Remembering the Holocaust and asking – Why? Pope Francis touches the death wall at the Auschwitz Nazi death camp in Oswiecim, Poland. Photo: CNS/Paul Haring.

On January 27 last, the 80th anniversary of the liberation of Auschwitz was marked on Holocaust Memorial Day. It is a sombre annual commemoration that recalls one of the darkest periods of human history. Almost every year, the calls of ‘Never Again’ are made in speeches by political leaders and survivors. However, mature leadership must also ask the reasons why – why did the holocaust happen and what was the thinking behind the Nazi regime that gave us Auschwitz as a permanent reminder of man’s inhumanity to man?

Underpinning Nazi atrocities was an ideology where self-determination is absolute and can justify anything. Nazi ideology is a classic example from history of the human tendency to usurp the place of God as the ultimate arbitrator of what is good and what is right, what is right and what is wrong. For the Nazi mindset, nothing was off limits once it was done in the name of German interest. And all those who resisted their ideology or begged to differ were crushed or eliminated. Might was always right. And once you were powerful enough, you were not accountable to anyone. Human rights were not acknowledged but conferred by those who had that power. There was no such thing as innate human rights, human dignity or compassion. In Auschwitz, only those who were useful to the Nazis were allowed to live. The sick, the weak, the disabled and millions more were sent to the gas chambers.

For all this to happen, God and any external moral obligations needed to be eliminated. In the words of GK Chesterton (1874-1936): “Once you abolish God, the government becomes God”. Here is the ideology that allowed horrific crimes and human rights abuses to happen in Auschwitz and beyond.

Does this philosophy that underpinned German National Socialism in the 20th century still exist today? Undoubtedly the answer is ‘yes’. Does it have the potential to cause harm today as it did over 80 years ago? Absolutely, because any nation that dispenses with accountability and decides for itself what is right and what is wrong, who lives and who dies, who has rights and who doesn’t, is a nation that not only poses danger to its own citizens but others as well.
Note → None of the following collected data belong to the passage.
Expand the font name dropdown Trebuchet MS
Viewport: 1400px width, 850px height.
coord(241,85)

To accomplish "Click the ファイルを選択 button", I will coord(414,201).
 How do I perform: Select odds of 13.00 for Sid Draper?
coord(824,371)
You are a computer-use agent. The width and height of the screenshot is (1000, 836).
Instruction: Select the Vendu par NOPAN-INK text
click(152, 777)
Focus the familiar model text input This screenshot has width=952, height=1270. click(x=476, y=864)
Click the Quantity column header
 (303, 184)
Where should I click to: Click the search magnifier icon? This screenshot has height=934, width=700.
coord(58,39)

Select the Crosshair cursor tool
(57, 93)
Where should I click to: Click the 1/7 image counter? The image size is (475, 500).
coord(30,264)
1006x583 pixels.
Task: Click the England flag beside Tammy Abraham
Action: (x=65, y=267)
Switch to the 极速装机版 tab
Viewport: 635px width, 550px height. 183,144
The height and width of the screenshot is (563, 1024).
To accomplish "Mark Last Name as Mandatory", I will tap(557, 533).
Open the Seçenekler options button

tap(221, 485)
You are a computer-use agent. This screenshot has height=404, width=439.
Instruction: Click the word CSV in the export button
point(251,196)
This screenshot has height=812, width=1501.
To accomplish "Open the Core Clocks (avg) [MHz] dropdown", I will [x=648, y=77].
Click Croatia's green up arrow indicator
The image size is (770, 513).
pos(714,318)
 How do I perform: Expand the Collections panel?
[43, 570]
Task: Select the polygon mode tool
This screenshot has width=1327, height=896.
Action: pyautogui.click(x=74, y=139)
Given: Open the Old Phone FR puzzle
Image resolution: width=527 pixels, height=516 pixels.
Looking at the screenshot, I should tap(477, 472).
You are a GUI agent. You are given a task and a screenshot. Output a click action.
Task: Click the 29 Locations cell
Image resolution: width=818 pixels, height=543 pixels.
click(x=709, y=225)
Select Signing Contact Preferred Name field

Reflecting on the Communist regime in Russia in the last century, Alexander Solzhenitsyn, famously said: “People have forgotten God; that’s why all this has happened” (Templeton Address, 1983).

Ideas have consequences. They lead somewhere and express themselves in concrete actions, good or bad. The Nazis removed the idea of a Creator God as a preamble to committing the most appalling crimes against humanity. And once God was eliminated, human rights lost their foundation and all was permitted. As we mark the 80th anniversary of the holocaust, let us not confine ourselves to emotional revulsion at what happened at Auschwitz but become less naïve about what happens when human beings remove God and play God instead.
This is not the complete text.